[Dataset records]
####################

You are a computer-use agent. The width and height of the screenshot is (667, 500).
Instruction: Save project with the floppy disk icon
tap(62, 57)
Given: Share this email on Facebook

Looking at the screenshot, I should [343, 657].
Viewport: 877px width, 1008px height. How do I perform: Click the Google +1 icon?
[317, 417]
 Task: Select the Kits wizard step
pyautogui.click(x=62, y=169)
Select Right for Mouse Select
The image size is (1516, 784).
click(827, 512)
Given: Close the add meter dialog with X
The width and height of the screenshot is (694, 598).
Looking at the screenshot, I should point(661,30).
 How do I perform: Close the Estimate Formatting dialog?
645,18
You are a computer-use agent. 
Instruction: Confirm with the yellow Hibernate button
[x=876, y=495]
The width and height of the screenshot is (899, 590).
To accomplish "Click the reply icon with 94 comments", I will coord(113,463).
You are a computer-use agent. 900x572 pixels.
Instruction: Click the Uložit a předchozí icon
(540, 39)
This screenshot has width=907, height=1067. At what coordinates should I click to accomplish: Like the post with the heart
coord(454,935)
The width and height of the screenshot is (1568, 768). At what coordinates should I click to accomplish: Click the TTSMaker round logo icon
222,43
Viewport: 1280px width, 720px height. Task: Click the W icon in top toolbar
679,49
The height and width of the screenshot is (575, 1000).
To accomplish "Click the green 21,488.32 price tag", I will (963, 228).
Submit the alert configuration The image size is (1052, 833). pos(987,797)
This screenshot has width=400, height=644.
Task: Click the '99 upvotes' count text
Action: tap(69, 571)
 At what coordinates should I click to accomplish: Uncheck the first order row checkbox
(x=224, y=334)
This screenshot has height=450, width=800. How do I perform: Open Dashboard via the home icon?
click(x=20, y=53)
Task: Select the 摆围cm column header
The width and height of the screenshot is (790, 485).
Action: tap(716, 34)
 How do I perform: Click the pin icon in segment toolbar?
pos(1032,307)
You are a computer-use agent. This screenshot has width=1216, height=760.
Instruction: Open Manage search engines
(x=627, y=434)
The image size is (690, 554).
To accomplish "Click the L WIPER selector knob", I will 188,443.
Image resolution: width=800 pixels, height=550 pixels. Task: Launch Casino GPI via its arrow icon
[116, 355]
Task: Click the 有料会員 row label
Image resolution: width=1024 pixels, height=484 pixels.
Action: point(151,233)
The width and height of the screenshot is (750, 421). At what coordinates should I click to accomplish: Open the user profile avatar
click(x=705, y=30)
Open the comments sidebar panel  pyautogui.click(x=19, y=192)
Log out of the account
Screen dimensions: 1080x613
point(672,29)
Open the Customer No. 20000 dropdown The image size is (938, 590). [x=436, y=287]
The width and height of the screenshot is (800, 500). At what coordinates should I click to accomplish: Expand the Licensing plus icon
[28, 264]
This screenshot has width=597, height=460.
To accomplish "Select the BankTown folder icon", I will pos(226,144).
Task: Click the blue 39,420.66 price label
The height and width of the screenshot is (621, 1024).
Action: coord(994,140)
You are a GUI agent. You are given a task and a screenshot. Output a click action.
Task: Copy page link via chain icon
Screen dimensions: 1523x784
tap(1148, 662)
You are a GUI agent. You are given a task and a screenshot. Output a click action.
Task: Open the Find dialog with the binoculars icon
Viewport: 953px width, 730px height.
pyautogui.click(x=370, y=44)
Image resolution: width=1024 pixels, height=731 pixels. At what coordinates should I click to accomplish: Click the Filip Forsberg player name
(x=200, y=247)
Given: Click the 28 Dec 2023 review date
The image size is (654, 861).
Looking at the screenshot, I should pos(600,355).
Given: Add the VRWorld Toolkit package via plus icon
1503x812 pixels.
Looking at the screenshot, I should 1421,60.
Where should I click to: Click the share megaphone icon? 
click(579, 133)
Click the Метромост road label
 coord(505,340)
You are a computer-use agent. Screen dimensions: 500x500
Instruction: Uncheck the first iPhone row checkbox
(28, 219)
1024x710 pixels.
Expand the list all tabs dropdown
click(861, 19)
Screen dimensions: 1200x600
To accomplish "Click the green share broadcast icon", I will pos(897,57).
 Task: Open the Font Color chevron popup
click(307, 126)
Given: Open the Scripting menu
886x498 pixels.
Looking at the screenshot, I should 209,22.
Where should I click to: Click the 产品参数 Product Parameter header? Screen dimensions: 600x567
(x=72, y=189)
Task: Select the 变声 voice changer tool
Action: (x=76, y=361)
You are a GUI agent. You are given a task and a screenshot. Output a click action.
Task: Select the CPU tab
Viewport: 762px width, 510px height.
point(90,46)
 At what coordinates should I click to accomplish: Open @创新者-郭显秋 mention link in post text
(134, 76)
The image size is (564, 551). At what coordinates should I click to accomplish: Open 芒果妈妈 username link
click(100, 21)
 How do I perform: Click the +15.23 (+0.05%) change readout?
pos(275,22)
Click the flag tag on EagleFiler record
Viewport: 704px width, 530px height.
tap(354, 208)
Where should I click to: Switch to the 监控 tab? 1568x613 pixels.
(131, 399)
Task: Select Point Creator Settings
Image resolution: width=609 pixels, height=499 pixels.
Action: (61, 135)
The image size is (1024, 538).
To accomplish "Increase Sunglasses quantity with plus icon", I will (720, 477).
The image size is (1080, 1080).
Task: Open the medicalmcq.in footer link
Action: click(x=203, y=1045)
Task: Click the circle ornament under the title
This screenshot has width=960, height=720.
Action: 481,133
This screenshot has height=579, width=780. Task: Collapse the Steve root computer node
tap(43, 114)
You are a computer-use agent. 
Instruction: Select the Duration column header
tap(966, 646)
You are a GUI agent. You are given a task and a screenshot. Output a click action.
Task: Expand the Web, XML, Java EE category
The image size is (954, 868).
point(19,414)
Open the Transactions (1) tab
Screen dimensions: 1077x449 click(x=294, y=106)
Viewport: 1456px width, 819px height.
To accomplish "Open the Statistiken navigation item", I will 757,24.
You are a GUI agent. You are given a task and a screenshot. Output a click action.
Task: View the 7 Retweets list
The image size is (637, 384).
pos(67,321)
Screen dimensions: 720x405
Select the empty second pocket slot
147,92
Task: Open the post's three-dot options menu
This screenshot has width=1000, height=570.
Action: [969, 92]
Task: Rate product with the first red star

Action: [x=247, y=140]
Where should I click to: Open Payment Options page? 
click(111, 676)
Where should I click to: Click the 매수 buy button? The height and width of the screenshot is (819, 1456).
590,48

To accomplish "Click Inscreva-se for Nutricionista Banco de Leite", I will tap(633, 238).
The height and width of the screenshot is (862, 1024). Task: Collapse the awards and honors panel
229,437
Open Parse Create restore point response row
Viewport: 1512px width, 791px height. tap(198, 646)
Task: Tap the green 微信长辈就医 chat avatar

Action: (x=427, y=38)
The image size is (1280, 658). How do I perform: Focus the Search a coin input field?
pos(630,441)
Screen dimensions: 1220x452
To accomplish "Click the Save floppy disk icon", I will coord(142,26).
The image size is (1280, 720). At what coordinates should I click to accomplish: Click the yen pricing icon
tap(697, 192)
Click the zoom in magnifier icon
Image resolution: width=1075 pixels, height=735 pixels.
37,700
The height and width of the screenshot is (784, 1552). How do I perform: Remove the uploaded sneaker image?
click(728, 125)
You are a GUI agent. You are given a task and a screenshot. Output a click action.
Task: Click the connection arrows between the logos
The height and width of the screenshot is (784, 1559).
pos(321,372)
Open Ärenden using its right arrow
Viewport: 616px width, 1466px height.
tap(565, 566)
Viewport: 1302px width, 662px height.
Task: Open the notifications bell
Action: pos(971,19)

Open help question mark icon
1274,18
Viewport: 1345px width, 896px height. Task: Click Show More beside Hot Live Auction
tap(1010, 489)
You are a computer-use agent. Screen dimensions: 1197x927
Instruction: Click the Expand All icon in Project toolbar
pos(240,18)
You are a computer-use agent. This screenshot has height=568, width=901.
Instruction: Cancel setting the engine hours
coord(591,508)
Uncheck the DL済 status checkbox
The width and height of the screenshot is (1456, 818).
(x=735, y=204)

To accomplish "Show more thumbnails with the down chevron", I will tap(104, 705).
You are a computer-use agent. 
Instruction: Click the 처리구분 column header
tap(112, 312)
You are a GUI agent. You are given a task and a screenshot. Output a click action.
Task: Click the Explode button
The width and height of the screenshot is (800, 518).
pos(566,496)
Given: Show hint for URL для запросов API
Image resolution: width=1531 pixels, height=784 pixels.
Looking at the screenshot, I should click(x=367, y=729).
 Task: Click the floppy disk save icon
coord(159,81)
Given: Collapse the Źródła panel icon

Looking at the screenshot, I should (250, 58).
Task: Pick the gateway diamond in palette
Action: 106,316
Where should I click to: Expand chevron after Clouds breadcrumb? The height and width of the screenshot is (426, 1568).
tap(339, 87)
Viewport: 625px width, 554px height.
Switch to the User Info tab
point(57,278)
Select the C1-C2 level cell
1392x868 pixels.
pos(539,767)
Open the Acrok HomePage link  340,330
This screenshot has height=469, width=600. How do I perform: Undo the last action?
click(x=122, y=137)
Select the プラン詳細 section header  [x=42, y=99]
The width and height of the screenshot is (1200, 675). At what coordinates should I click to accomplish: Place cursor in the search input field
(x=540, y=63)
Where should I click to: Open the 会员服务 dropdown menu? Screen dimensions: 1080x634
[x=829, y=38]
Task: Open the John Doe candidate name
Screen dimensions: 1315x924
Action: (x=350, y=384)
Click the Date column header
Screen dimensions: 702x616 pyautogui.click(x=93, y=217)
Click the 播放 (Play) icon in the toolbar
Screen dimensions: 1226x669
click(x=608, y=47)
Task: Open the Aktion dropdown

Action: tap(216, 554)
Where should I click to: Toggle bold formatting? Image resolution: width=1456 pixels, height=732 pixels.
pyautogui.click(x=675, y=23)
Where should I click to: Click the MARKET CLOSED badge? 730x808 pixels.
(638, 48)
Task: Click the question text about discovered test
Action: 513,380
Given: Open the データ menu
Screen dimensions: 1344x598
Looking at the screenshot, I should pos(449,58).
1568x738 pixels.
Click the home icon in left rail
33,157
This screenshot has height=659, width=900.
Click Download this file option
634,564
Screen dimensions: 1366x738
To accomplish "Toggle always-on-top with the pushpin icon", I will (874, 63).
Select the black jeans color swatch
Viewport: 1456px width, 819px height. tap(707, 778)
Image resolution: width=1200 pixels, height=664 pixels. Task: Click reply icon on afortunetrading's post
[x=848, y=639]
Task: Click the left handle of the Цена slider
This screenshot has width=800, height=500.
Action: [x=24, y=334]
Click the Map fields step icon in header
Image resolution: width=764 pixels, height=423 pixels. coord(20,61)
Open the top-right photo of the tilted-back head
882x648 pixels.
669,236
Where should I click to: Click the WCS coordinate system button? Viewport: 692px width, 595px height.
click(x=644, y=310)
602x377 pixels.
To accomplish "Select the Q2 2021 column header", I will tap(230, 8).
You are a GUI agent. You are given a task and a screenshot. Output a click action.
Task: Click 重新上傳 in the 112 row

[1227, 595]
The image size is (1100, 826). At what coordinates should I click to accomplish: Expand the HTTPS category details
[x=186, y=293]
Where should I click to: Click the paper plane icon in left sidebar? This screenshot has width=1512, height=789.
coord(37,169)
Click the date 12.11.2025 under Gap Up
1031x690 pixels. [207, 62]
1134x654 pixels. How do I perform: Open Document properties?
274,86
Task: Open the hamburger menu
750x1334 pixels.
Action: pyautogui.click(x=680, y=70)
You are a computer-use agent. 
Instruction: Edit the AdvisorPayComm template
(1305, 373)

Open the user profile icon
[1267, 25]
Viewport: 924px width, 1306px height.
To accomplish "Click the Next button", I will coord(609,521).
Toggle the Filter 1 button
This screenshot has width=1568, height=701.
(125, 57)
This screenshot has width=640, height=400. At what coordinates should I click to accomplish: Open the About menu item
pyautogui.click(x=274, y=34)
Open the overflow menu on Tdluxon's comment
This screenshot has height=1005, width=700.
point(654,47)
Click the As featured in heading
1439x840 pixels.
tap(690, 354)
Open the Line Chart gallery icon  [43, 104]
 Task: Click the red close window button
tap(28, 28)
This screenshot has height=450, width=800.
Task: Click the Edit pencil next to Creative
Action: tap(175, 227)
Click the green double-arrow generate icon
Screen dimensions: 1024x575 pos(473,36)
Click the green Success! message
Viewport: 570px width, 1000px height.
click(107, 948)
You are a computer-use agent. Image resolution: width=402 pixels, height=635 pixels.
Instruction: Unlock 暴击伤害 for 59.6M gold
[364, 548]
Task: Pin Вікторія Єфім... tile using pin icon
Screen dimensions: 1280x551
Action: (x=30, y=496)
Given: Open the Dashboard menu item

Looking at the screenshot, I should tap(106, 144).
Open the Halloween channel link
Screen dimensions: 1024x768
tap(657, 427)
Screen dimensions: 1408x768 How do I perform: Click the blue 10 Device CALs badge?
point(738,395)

####################

**What to do**
What lines above hold the word "price"? List them all.

**Answer box**
To accomplish "Click the green 21,488.32 price tag", I will (963, 228).
Task: Click the blue 39,420.66 price label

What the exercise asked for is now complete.